## PROBLEM REQUIREMENTS:
Copy out every line below without any changes.

(Dataset records)
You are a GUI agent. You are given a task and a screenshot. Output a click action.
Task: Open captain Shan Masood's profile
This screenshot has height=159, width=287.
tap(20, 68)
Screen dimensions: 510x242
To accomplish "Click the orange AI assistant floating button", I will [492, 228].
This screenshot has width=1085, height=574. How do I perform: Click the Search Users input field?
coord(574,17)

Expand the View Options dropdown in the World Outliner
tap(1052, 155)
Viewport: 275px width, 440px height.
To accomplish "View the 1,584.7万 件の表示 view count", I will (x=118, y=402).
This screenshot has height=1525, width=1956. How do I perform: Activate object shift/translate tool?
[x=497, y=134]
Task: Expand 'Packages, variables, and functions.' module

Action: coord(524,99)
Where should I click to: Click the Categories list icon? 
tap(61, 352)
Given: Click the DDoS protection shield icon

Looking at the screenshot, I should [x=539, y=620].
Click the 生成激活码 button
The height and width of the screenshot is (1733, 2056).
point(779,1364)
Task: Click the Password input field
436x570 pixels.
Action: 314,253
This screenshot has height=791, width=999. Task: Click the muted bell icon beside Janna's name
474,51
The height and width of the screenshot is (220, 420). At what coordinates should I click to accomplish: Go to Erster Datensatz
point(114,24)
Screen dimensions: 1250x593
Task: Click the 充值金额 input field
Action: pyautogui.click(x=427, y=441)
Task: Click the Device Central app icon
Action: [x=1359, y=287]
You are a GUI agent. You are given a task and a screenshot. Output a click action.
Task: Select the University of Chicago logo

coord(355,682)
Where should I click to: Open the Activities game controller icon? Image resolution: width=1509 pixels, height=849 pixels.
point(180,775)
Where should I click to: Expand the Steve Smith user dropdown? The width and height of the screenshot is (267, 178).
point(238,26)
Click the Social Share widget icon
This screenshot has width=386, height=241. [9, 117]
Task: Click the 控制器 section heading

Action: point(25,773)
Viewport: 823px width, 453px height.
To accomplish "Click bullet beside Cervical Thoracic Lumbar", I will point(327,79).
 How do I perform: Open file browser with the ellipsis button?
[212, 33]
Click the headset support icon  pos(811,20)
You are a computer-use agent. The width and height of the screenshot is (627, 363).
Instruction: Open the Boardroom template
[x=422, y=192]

## PROBLEM SOLUTION:
You are a GUI agent. You are given a task and a screenshot. Output a click action.
Task: Open captain Shan Masood's profile
This screenshot has height=159, width=287.
tap(20, 68)
Screen dimensions: 510x242
To accomplish "Click the orange AI assistant floating button", I will [492, 228].
This screenshot has width=1085, height=574. How do I perform: Click the Search Users input field?
coord(574,17)

Expand the View Options dropdown in the World Outliner
tap(1052, 155)
Viewport: 275px width, 440px height.
To accomplish "View the 1,584.7万 件の表示 view count", I will (x=118, y=402).
This screenshot has height=1525, width=1956. How do I perform: Activate object shift/translate tool?
[x=497, y=134]
Task: Expand 'Packages, variables, and functions.' module

Action: coord(524,99)
Where should I click to: Click the Categories list icon? 
tap(61, 352)
Given: Click the DDoS protection shield icon

Looking at the screenshot, I should [x=539, y=620].
Click the 生成激活码 button
The height and width of the screenshot is (1733, 2056).
point(779,1364)
Task: Click the Password input field
436x570 pixels.
Action: 314,253
This screenshot has height=791, width=999. Task: Click the muted bell icon beside Janna's name
474,51
The height and width of the screenshot is (220, 420). At what coordinates should I click to accomplish: Go to Erster Datensatz
point(114,24)
Screen dimensions: 1250x593
Task: Click the 充值金额 input field
Action: pyautogui.click(x=427, y=441)
Task: Click the Device Central app icon
Action: [x=1359, y=287]
You are a GUI agent. You are given a task and a screenshot. Output a click action.
Task: Select the University of Chicago logo

coord(355,682)
Where should I click to: Open the Activities game controller icon? Image resolution: width=1509 pixels, height=849 pixels.
point(180,775)
Where should I click to: Expand the Steve Smith user dropdown? The width and height of the screenshot is (267, 178).
point(238,26)
Click the Social Share widget icon
This screenshot has width=386, height=241. [9, 117]
Task: Click the 控制器 section heading

Action: point(25,773)
Viewport: 823px width, 453px height.
To accomplish "Click bullet beside Cervical Thoracic Lumbar", I will point(327,79).
 How do I perform: Open file browser with the ellipsis button?
[212, 33]
Click the headset support icon  pos(811,20)
You are a computer-use agent. The width and height of the screenshot is (627, 363).
Instruction: Open the Boardroom template
[x=422, y=192]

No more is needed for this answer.